In the oven a turkey was sizzling and to make it look posh, I suppose,
They fetched the battallon baraber, to shingle its parson's nose!

Potatoes were cooked in their jackets, and carrots in pants - how unique!
A sheep's head was cooked with the eyes in - it had to see them through the week!
At one o'clock "dinner up" sounded; the sight made an old soldier blush:
They were dishing out Guinness for nothing, and fifteen got killed in the crush!

A jazz band played in the mess-room, a fine lot of messers, it's true,
We told them to go and play Ludo, and they all answered "Fishcakes to you!"
In came the old sergeant-major, he'd walked all the way from his billet;
His chest was turned out, his toes were turned in, with his head back in case he'd spill it.

He wished all the troops "merry Christmas!", including the orderly man;
Some said, "Good old sergeant-major!", and other said "San fairy-ann".
Then up spoke one ancient warrior, his whiskers a nest for the sparrows -
The old man had first joined the army when the soldiers had used bows and arrows -

His grey eyes were flashing with anger, as he threw down his pudding and cursed:
"You dare to wish me 'merry Christmas'? You just hear my story first.
Ten years ago, as the crow flies, I came here with my darling bride,
It was springtime in the Rockies, so it must be the same outside.

We asked for some Christmas dinner; you gave us pease pudding and pork.
My poor wife went to the infirmary with a pain in her Belle of New York.
You're the man who stopped bacon from shrinking by making the cook fry in Lux,
And you wound up the cuckoo-clock backwards, so now it goes 'oo' 'fore it cucks!
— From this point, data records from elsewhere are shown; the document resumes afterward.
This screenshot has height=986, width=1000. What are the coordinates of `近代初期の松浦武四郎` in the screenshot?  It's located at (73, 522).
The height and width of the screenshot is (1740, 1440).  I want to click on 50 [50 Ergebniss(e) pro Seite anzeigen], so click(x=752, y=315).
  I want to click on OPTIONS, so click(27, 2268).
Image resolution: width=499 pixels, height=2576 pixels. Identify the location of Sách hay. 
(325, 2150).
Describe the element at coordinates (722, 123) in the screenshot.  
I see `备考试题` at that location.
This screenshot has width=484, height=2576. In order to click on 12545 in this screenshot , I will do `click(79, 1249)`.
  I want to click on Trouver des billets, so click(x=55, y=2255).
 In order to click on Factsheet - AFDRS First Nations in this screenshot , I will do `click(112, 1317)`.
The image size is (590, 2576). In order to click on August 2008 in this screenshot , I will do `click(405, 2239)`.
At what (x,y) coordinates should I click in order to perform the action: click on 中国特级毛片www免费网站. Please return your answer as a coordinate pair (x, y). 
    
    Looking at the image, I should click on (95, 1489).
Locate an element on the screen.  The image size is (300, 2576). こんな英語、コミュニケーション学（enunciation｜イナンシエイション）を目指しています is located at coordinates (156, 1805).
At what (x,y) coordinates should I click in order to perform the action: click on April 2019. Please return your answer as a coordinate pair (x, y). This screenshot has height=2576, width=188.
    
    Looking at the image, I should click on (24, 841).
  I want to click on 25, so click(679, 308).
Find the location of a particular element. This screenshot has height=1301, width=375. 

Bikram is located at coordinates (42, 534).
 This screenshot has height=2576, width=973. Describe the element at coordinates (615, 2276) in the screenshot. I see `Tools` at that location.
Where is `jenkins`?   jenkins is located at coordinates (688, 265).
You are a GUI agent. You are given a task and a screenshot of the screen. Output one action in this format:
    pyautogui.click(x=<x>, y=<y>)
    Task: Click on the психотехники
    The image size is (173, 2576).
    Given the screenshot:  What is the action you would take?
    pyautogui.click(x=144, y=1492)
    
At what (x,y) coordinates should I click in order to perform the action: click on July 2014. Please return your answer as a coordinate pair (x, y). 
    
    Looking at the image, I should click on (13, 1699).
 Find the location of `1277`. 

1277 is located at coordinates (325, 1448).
So thank you and bless you and b - low you; you just take these curses from me:
May your wife give you nothing for dinner, and then warm it up for your tea;
Whatever you eat , may it always repeat, be it soup, fish, entree or horse-doovers;
May bluebottles and flies descend from the skies and use your bald head for manouevres;

May the patent expire on your evening dress shoes, may your Marcel waives all come uncurled,
May your flannel shirt shrink up the back of your neck and expose your deceit to the world!
And now that I've told you my story, I'll walk by myself to the gate.
And as for your old Christmas pudden, stick that - on the next fellow's plate!"t

It's in a book called The Book of Comic and Dramatic Monologues, compiled & edited by Michael Marshall & published by Elm Tree Books / Hamish Hamilton, London, England - ISBN 0-241-10738-5 or 0-241-10670-2.